Barclays Plc shareholders should vote against the re-election of the bank’s compensation committee chairman John Sunderland and oppose its pay awards, the U.K.’s Local Authority and Pension Fund Forum said.

“This is a debate about the scale of bonuses at Barclays investment bank given the awful performance of the investment bank,” Kieran Quinn, chairman of the LAPFF, which advises local government funds with about 125 billion pounds ($207 billion) of assets, said in a statement today. “In the year that shareholders had to put in 5.8 billion pounds by way of rights issue, most of that has left the bank in bonuses.”

Sunderland, 68, served on the board when Robert Diamond became chief executive officer as Barclays expanded its investment bank, the LAPFF said. Barclays paid 2013 bonuses valued at three times its dividend, compared with competitor HSBC Holdings Plc (HSBA) whose dividend was two-and-a-half times bonuses, it said. Shareholders are scheduled to vote at the annual meeting on April 24 in London.

Antony Jenkins, 52, who replaced Diamond as CEO in 2012, is struggling to rein in pay and boost profits to help restore investor confidence after the U.K.’s second-largest lender by assets was fined for manipulating interest rates.
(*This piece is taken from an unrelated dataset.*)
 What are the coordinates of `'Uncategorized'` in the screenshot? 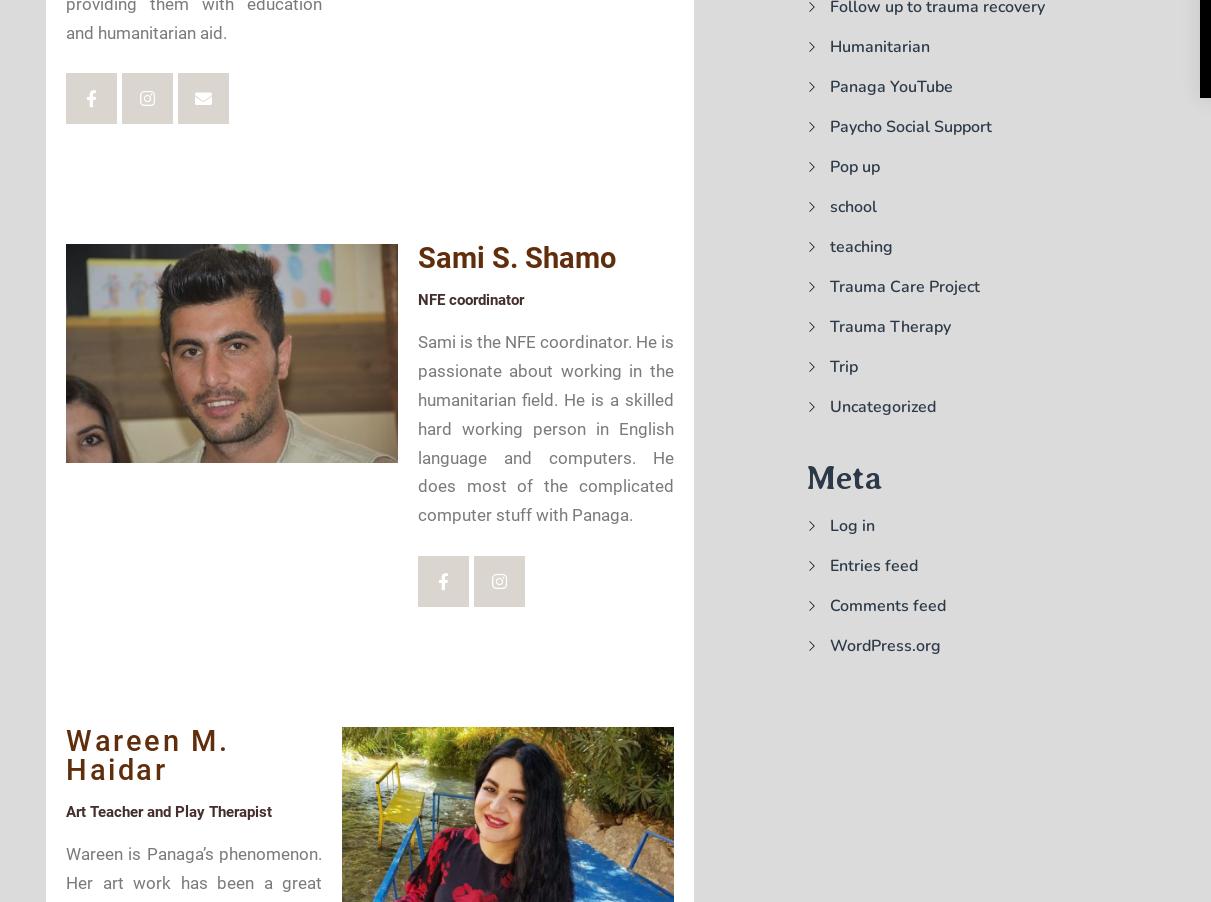 It's located at (881, 406).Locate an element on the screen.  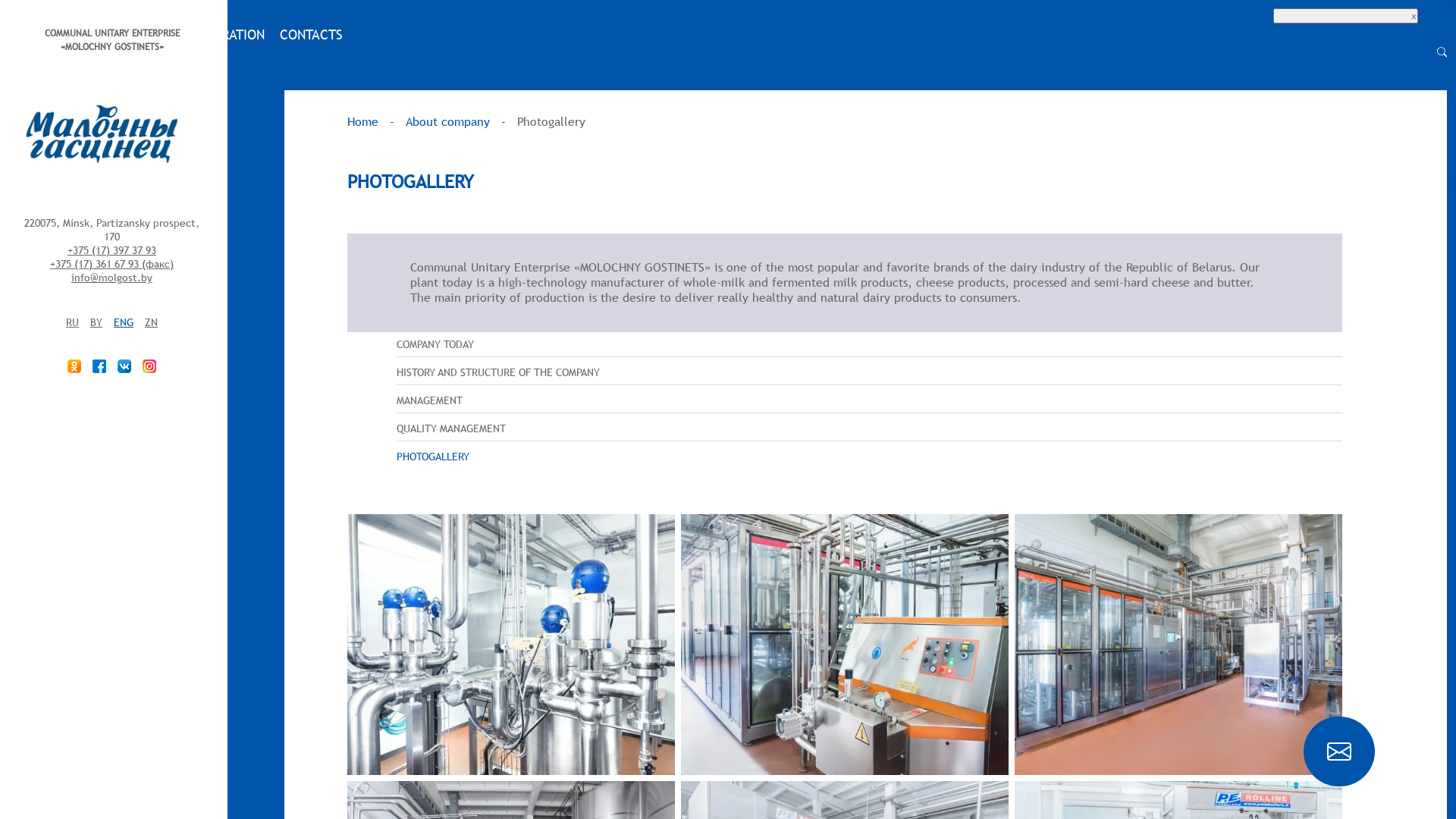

Jenkins drew criticism last month for increasing the bonus pool amid a decline in investment-banking profit, which he attributed to weak fixed-income markets across the industry. Barclays set aside 2.4 billion pounds for 2013 bonuses, up from 2.17 billion pounds a year earlier.

Stay Put

Barclays asked Sunderland, who has served on the board for about nine years, to stay until the 2015 annual meeting, Chairman David Walker said in the bank’s annual report.

Sunderland said in the the report that the lender’s lack of “pay competitiveness” was starting to damage it outside the U.K.

“The global resignation rate for senior staff in 2013 was significantly above that in 2012,” Sunderland said. “This was particularly marked in the investment bank with a near doubling of resignations of senior staff in the U.S.”

A spokesman for Barclays in London declined to comment.

The investment bank, which represents about 66 percent of group assets, is “such a large part of the Barclays group, it can only be a major contributor to under performance,” the LAPFF said.